Last Updated:September 28, 2023

What Is An Initial Public Offering (IPO)?

IPO, or "Initial Public Offering", is the process by which a privately held company goes public by offering its shares to the general public for the first time. During an IPO, the company issues shares to various types of investors, including the general public, institutional investors, and high net worth individuals.

This process not only marks the company's debut on the stock market but also serves as a means to secure long-term capital.

Confident in their business strategy, company management embarks on this journey, aiming to capture the interest of both strategic and retail investors, while also adhering to stringent regulatory requirements.

While some investors see IPOs as opportunities for potential gains, particularly when well-known companies make their debut and garner media attention, it's essential to recognize that IPOs can be volatile and carry inherent risks.

Investors should conduct thorough assessments of each IPO's prospects and align their investment decisions with their long-term financial goals.

Key Takeaways

  • An IPO is when a private company goes public, raising capital by selling shares to the public.
  • Companies hire underwriters to guide them through the IPO process, including pricing and paperwork.
  • Companies go public to raise funds for growth, offer liquidity to shareholders, and enhance transparency.
  • IPOs offer early access to growth potential but come with risks. Careful research is essential.
  • IPOs provide early opportunities and potential for high short-term ROI but may have liquidity issues and require thorough research. They often launch during bullish markets.

How an Initial Public Offering (IPO) Works?

No matter how massive or small, every business requires capital at every stage of its operations.
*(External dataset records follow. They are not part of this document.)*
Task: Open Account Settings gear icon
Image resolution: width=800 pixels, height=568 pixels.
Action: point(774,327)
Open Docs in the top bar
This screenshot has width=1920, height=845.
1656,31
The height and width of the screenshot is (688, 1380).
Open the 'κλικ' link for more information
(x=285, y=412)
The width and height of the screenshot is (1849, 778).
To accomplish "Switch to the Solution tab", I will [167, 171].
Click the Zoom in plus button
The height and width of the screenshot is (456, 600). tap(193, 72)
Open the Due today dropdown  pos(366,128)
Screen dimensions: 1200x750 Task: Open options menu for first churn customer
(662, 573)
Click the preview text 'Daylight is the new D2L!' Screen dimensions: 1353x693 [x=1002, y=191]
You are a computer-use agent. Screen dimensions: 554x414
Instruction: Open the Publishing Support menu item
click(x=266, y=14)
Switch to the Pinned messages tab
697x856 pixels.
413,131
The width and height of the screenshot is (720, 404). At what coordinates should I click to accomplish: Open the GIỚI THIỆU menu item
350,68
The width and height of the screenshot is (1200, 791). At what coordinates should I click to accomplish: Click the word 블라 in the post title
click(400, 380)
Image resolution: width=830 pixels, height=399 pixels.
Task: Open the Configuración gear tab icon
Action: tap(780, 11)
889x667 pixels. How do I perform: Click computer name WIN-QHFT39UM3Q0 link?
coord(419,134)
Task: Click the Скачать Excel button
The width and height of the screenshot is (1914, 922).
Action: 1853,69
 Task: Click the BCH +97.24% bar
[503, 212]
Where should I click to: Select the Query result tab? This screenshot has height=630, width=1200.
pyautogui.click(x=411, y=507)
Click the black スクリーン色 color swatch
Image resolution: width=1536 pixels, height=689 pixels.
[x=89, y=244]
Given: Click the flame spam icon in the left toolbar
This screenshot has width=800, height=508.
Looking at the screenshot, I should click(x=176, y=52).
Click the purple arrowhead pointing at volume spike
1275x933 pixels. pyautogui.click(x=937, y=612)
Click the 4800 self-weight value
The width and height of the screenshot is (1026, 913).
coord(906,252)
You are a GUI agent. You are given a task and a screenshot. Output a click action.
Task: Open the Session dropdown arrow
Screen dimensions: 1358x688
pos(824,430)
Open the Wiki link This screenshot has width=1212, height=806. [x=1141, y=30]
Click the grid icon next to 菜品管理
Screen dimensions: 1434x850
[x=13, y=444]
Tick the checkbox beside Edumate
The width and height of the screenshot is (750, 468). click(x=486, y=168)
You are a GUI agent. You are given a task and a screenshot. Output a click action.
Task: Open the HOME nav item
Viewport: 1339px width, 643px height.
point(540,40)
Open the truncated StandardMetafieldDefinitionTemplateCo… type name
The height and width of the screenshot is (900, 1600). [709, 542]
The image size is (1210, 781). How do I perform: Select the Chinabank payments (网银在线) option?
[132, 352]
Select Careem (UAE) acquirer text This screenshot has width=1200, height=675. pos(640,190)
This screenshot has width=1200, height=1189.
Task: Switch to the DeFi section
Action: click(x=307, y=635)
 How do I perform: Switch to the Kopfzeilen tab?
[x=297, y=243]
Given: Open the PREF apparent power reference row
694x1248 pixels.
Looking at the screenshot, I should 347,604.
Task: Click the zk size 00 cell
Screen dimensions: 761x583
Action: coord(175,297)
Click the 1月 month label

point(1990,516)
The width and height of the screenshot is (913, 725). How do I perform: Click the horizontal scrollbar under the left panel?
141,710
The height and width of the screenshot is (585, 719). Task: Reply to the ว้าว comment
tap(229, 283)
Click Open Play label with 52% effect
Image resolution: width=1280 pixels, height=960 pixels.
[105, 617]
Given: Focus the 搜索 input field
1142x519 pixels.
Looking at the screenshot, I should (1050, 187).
So, when a business offers its shares on a stock exchange to the general public, the IPO process begins.

Many businesses start as private entities, often with a small group of initial investors supporting their activities. These investors fund such ventures, hoping that the company's growth will result in a positive return on their investment. 

Before shares can be publicly listed, companies must follow the offering procedure set by stock exchanges. In the USA, the SEC regulates and sets guidelines that companies must follow before they can be listed on a stock exchange.

As a result, a private company planning to list on the stock market hires an underwriter—usually an investment bank—to offer guidance on the Initial public offering and assist with setting the right price.

Financial professionals like investment bankers are tasked with conducting in-depth research on the company's financial parameters as part of the process. The investment banks acting as underwriters oversee the entire offering process and liaison between the business and potential investors.

By producing necessary paperwork for investors and setting up meetings with possible investors, underwriters assist management in getting ready for an IPO. Once the company and its underwriter have determined the initial offering price, investors can purchase shares when the IPO is launched.

Once shares get listed on a stock exchange such as the NASDAQ or NYSE, the company's stock begins trading on a public stock exchange. After that, you can start trading in shares just like any other market stock. 

Each country has its stock exchange where companies are listed. Regulators may have different restrictions and requirements depending on the jurisdiction in which the company wishes to list its shares. 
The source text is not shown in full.